Debora Spar represents a brilliant choice. She is the first Barnard president to have come of age after the feminist revolution, giving her the easy confidence—not stridency—of someone who grew up feeling that all doors were open to her. She is, as one member of the search committee noted, exactly the kind of woman that most Barnard students will aspire to be. “I mean, forget about all the credentials and all the books she’s written,” a hedge-fund manager, Jolyne Caruso, said. “She’s a mother of three children; one of them is adopted. She’s got the work/life balance down pat. She’s in good physical shape, she runs, she’s pretty, she’s brilliant. These girls are really going to relate to her.”

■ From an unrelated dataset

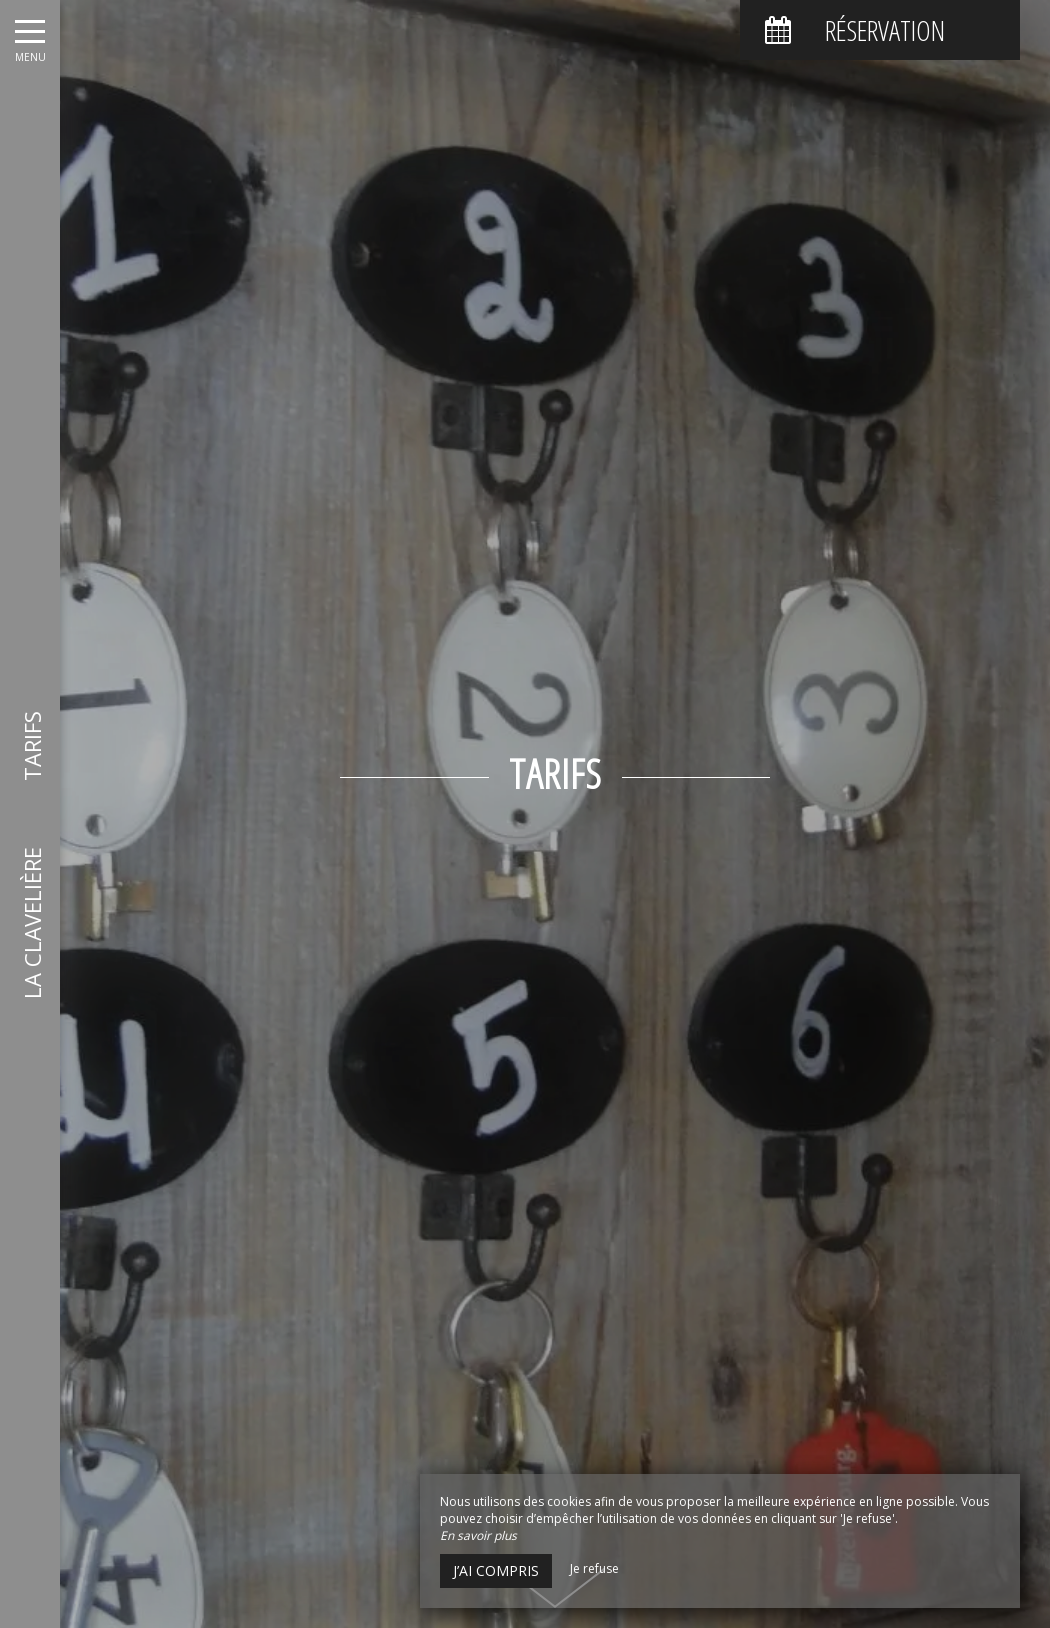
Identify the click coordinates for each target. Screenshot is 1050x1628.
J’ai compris (496, 1570)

She intends to be more than just a role model on campus; she hopes to be a symbol of the smart women Barnard churns out. In an interview with Quindlen in the summer issue of Barnard Magazine, Spar waxed admiringly about deposed Harvard president Larry Summers, who she said was—before his gaffe about women and science—doing “remarkable things to reestablish the role of the college president as a public intellectual.” It’s fair to guess that Spar will take on something of a Summers-like role, but perhaps with a bit more tact.
She is above all interested in women as leaders, or rather, in why (after all this time!) there aren’t more women in visible, high-powered roles. She has spent her career researching why women don’t reach the top levels of business, politics, law, etc., in proportionate numbers to men. As a political scientist, she wrote a no-holds-barred book about the fertility industry and why it is flawed as a “market” and detrimental to women. If she approaches the issues facing Barnard’s image with the same hardheaded, scientific approach, she stands to be a true force.
Another plus: Spar is not media-shy. For her book, “The Baby Business,” she made the rounds of talk shows and news programs, and we should expect her to be a frequent media presence in her new role as well. Almost as soon as she got to town, some of the journalists on Barnard’s board hosted a cocktail party at the Time Life building to show Spar off to New Yorkers like Katie Couric, Nora Ephron, and The New Yorker’s David Remnick.
“It was a meet-and-greet to position us for future coverage,” said one of the organizers, Cyndi Stivers, who is the manager editor of Entertainment Weekly’s EW.com. “It’s just great to improve the visibility of the school.”
If increased visibility is Spar’s number-one job, fundraising is a close second. Barnard’s $200 million endowment is puny, not only compared to Columbia’s ($7.1 billion), but also to Wellesley’s ($1.67 billion), Smith’s (over $1 billion), and Bryn Mawr’s ($685 million). The reasons may include Barnard’s traditionally middle-class population, as well as the fact that Barnard graduates tend to stay in New York, where many different causes and institutions compete for their philanthropy.
Spar notes that Harvard Business School’s fundraising operation has been very effective in playing off its alumni’s competitive instincts—their desire to demonstrate their success through the volume of their gifts. She notes that women don’t give in quite the same way: they are more motivated by a desire to support an institution that is doing something good than a need to prove their financial prowess. She thinks that by catering its pitch to women’s motivations (read: appealing to their feminine desire to nurture and develop), Barnard can increase its “get.” Spar may be the first president of a woman’s college to treat its alumni like women—and it’s a risk, like Spar’s appointment, that just may work.